Copy the rows below, from the start down through the line containing "Action: [x=400, y=583]", keeping every character unchanged.

++++++++++++++++++++

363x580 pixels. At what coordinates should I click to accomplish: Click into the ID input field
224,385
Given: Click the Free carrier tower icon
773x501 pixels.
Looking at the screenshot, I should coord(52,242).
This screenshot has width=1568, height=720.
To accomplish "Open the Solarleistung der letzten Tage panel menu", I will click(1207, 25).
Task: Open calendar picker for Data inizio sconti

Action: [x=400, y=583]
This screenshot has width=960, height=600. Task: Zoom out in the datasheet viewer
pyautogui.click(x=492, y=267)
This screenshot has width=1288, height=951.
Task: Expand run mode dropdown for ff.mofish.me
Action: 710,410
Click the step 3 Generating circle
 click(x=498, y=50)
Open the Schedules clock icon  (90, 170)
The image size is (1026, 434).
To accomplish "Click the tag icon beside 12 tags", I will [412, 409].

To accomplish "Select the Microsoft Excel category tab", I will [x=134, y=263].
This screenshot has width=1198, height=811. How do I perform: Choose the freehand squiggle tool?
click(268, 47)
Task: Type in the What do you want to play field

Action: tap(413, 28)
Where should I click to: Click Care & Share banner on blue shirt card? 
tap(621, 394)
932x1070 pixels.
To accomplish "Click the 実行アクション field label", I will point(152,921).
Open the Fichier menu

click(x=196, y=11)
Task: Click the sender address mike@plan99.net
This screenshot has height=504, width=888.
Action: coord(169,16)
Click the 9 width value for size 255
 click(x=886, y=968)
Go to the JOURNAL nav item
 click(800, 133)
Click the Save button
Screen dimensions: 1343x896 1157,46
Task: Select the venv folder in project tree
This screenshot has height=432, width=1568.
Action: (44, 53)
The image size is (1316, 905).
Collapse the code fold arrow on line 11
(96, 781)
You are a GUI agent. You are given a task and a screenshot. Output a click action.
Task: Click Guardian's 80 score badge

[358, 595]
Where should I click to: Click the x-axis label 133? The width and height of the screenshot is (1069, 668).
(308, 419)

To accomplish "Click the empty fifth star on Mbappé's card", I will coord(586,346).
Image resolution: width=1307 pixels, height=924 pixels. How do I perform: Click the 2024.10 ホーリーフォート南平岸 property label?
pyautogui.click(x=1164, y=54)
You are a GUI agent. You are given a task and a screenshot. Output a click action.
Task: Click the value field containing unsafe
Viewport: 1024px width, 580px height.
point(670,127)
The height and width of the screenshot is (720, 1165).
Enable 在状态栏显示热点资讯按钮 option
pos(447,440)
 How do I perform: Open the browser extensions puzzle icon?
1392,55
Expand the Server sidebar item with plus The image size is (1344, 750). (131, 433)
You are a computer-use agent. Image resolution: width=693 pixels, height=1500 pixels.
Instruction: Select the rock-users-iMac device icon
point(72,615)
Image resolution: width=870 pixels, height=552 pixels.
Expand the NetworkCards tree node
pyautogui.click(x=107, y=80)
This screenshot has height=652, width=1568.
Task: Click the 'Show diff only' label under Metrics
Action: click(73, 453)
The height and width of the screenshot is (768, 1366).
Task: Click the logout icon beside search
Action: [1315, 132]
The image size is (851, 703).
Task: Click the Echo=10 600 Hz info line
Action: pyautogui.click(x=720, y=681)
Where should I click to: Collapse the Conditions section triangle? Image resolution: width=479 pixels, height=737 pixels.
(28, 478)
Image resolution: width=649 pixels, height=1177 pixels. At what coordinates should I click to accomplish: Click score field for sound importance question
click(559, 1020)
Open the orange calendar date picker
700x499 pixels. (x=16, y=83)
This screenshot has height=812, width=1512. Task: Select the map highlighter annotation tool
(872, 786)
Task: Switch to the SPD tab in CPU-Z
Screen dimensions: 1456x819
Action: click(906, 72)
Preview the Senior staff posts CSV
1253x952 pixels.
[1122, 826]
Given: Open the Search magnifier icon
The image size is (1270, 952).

++++++++++++++++++++

__Exercise output__.
363x580 pixels. At what coordinates should I click to accomplish: Click into the ID input field
224,385
Given: Click the Free carrier tower icon
773x501 pixels.
Looking at the screenshot, I should coord(52,242).
This screenshot has width=1568, height=720.
To accomplish "Open the Solarleistung der letzten Tage panel menu", I will click(1207, 25).
Task: Open calendar picker for Data inizio sconti

Action: [x=400, y=583]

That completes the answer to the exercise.